『「68年」から半世紀。マスコミでは今年「あの時代」を回顧する企画が多かったが、関心は今一つ盛り上がらなかった』<2018年12月16日(日)>
1969年の「明日に向って撃て!」のヒットは「『反体制』的な生き方に憧れる人々の渇きをロマンチックに体現していたからだ。前年、欧米や日本で同時多発的に学生の反乱が起きた。掲げた要求はまちまちでも、権力に抗し社会変革を目指す無鉄砲さこそは若者の特権である」と『余録』(181216日)。そして今、「パリで反政府デモが荒れ、米国では若者の左傾化が話題だ。日本では趣が異なる。日本大アメリカンフットボール部問題には『日大紛争』時の管理体質が今も残る内情が垣間見えて驚かされた。『東大紛争』は医学部の研修制度改善がきっかけだったが、各医大の不正入試や研修医の過労問題は、何も変わっていない実態をさらけ出している」。

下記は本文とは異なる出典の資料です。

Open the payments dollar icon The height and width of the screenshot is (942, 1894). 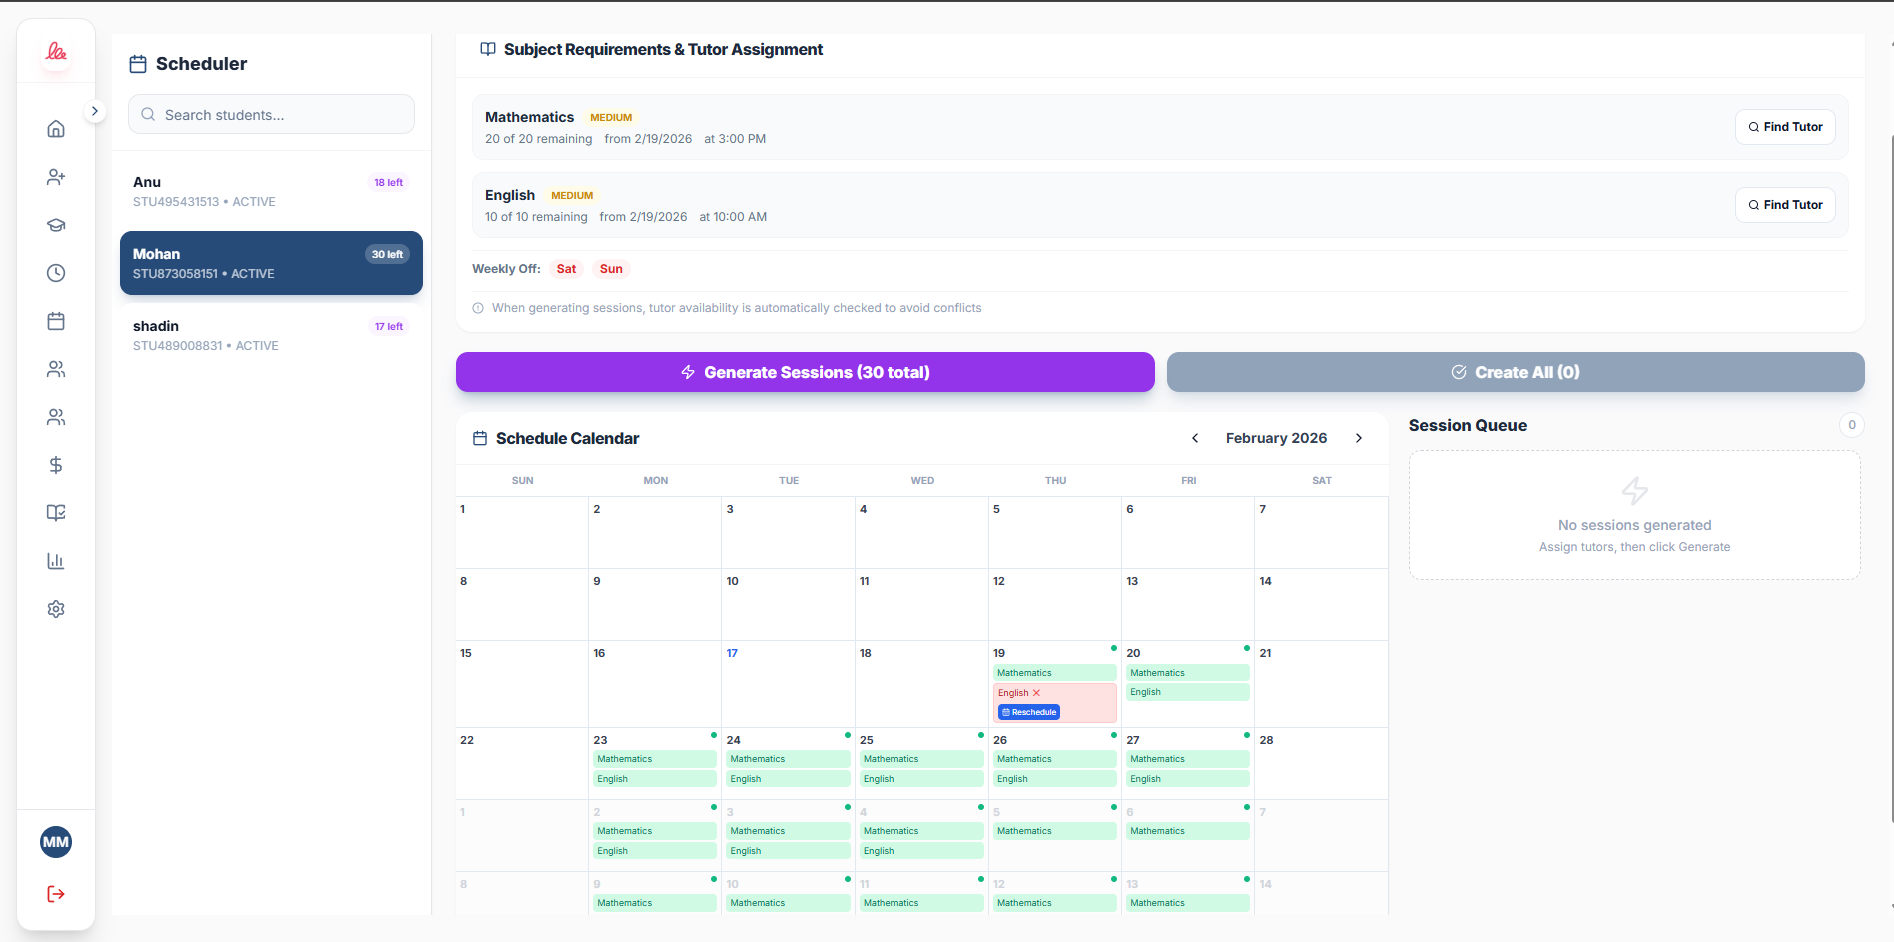(56, 465)
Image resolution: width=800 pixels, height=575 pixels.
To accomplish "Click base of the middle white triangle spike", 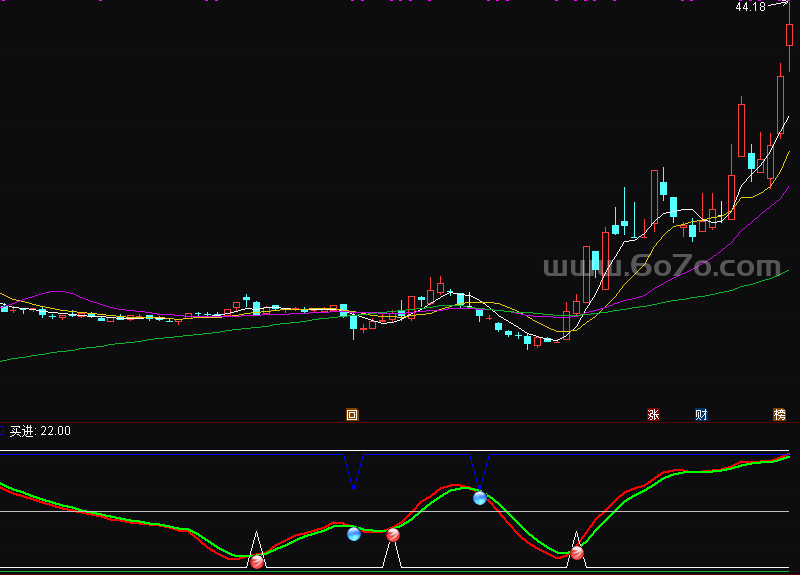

(JN) 1969年、はるか昔で記憶が乏しいが、「明日に向かって撃て!」の他に覚えている映画がある。「卒業」、「2001年宇宙の旅」もそうではなかったか。映画自体より、音楽の記憶が大きい。バート・バカラックやサイモンとガーファンク。「ツァラトストラかく語りき」や「美しき青きドナウ」と劇場映画の画面の展開。どうしたことか、前年のテレビに映っていた学生運動はどこへいってしまったのか。心はアームストロング船長、月世界にも飛んで行った。私の心は、司馬遼太郎の世界に迷い込んでしまった。まんまと私たちの眼から反体制を隠されてしまい、未だに矛盾を体の奥底に隠したままである。50年前は、明治維新100年を意識していたのだろうか。今、維新150年にあたり、何を意識すべきであろうか。隠されていることを洗い出し、「総括せよ」。